For every three barrels of oil pumped to Kitimat one barrel would be pumped back to Alberta

Dear editor,

The interesting dialogue between David Black of Kitimat Clean and Greg Stringham of CAPP appears to avoid  a major problem with the current design.

Building or not building a refinery in Kitimat does not eliminate the fact that for every three barrels of oil  pumped to Kitimat  one barrel would be pumped back to Alberta.

I am not sure why but this “coal to Newcastle “ design gets very little press, yet the consequences are dramatic.

If Mr. Black would build an upgrader in Alberta the cost would be much lower than the  refinery in Kitimat and the advantages would be almost as great or perhaps greater.

The two biggest savings would be the reduction in pipelines required from two to one and the saving in the energy required to pump the oil (diluent) from Kitimat to Alberta.

This energy savings would represent a 300 kilotonne reduction in GHG emissions per year based on the electrical energy being produced with  natural gas.

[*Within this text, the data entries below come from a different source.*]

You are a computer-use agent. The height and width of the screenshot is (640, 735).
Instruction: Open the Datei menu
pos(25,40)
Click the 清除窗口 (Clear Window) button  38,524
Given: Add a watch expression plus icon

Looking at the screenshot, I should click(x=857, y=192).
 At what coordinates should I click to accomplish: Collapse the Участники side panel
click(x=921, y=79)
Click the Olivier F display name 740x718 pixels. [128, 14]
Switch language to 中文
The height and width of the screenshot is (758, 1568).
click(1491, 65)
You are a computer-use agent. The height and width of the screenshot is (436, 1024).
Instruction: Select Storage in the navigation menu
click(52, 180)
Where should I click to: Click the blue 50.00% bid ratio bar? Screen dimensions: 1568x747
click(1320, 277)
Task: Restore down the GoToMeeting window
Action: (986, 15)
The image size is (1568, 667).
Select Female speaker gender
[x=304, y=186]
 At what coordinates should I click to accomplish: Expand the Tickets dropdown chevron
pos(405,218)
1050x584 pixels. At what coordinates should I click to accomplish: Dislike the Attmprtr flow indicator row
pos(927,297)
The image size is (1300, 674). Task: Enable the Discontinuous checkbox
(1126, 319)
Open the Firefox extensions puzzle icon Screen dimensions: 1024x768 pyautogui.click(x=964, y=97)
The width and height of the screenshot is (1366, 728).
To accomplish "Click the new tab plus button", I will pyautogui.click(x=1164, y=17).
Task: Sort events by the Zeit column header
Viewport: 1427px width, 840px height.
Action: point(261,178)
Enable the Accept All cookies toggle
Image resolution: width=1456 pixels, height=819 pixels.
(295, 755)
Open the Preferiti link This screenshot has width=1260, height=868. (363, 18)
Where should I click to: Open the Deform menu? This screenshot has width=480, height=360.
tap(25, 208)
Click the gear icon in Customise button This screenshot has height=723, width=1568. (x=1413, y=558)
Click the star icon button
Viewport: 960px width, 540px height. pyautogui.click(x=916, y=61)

To put these emissions in perspective, they are  about  10 per cent of the reduction that the B.C. government has committed to by 2020.

If the project proceeds as planned then B.C. would have to look to find another 300 kilotonnes of GHG offsets.

Although an upgrader would not prove as large a jobs creator as the refinery, it would still create thousands of construction jobs and hundreds of permanent maintenance and operating positions.

It would also be a consumer of natural gas and much of it could come from northeast B.C.

The amount of gas converted in the process would be similar to a small LNG plant without the energy cost of  liquefaction.

It is surprising that the Alberta, B.C. and Canadian governments have not pursued this alternate design, as they have been giving lip service to  how much effort they are putting into GHG reductions.

The CAPPtains of industry could be forgiven as their objective is to maximize income but it is hard to understand the unnatural  economics of this project from the helicopter view.